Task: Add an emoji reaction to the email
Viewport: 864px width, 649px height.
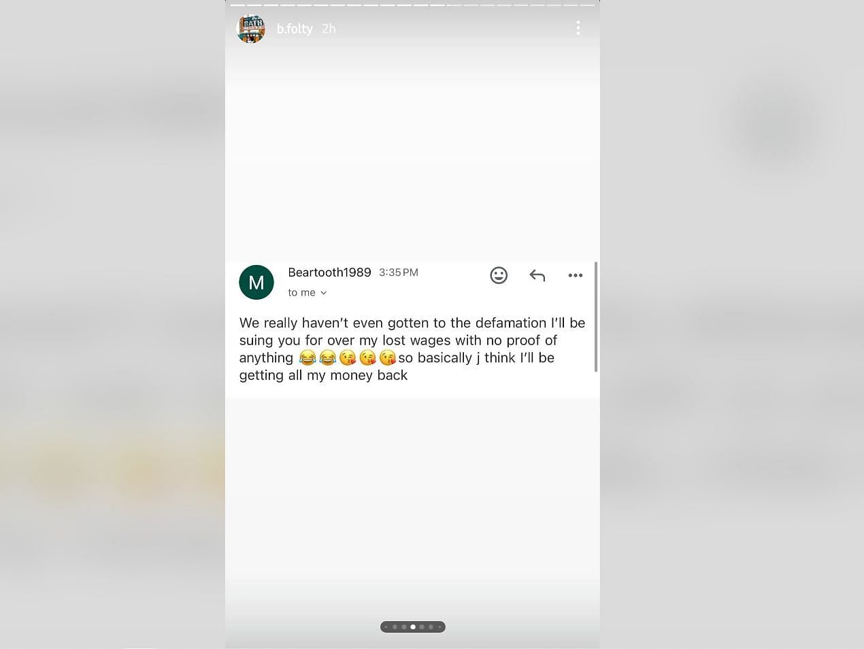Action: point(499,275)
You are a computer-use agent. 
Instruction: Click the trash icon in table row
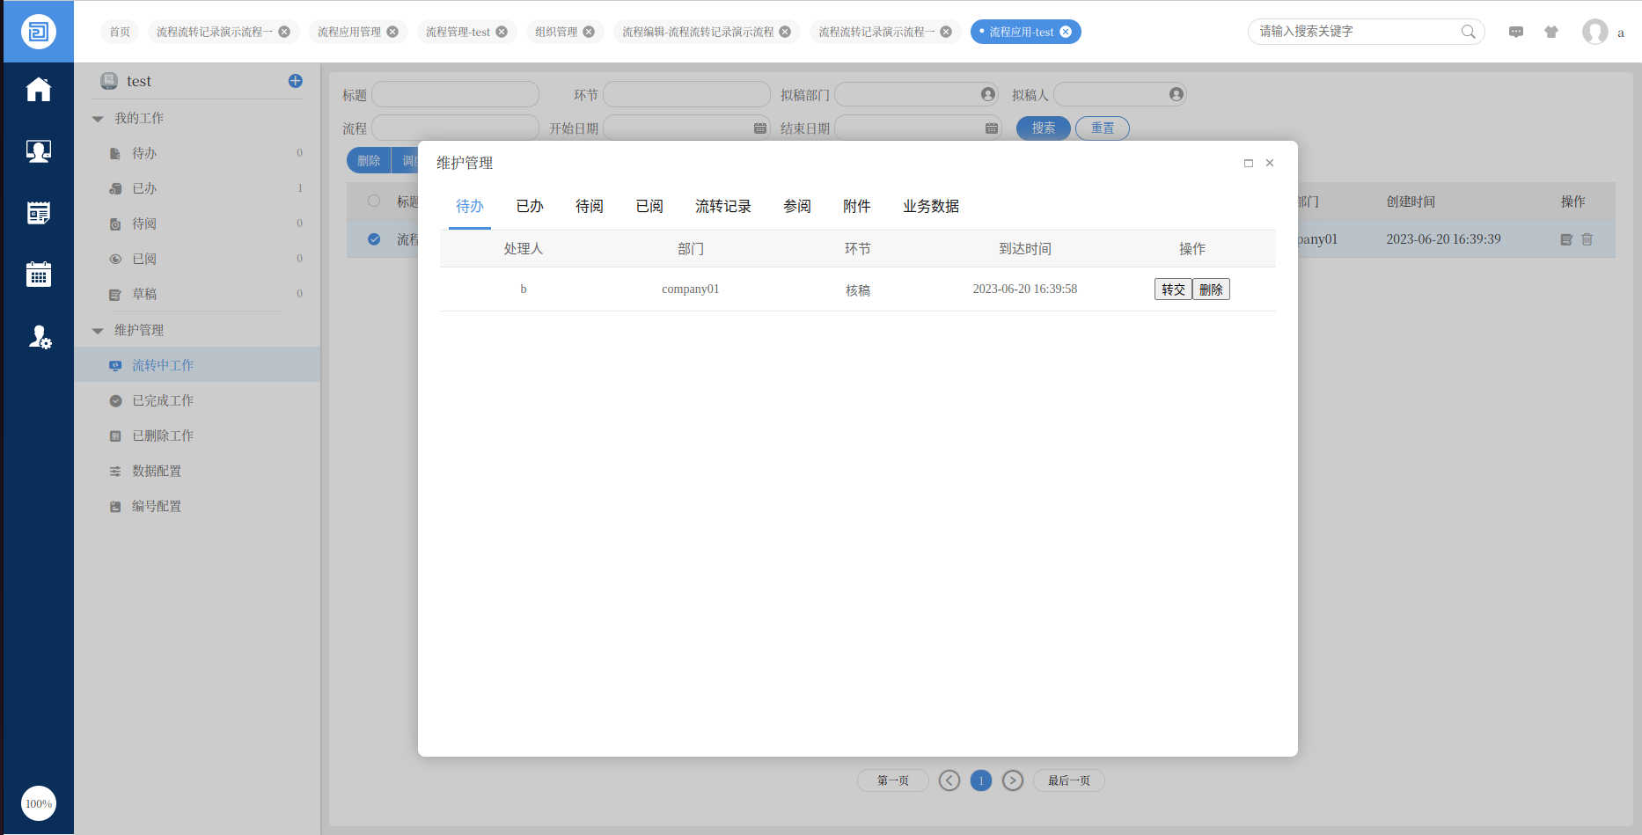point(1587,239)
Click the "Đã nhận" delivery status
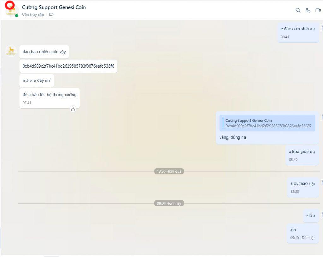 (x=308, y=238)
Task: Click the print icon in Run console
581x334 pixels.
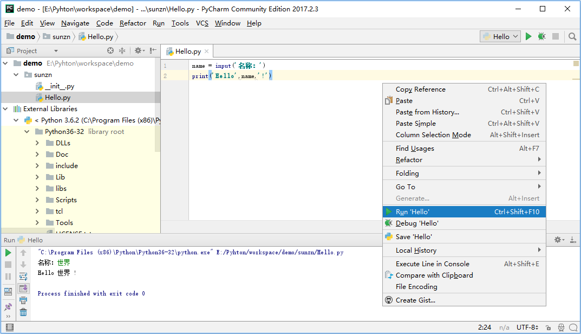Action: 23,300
= = =
** WORK TO BE COMPLETED **
Print only the lines from the one with "Viewport: 864px width, 649px height." through the last line of the data above, exactly and with both ends, and please omit any pictures.

** RESPONSE BOX **
Viewport: 864px width, 649px height.
Action: point(499,275)
You are a computer-use agent. 
Instruction: Click the trash icon in table row
point(1587,239)
Click the "Đã nhận" delivery status
 (x=308, y=238)
Task: Click the print icon in Run console
581x334 pixels.
Action: 23,300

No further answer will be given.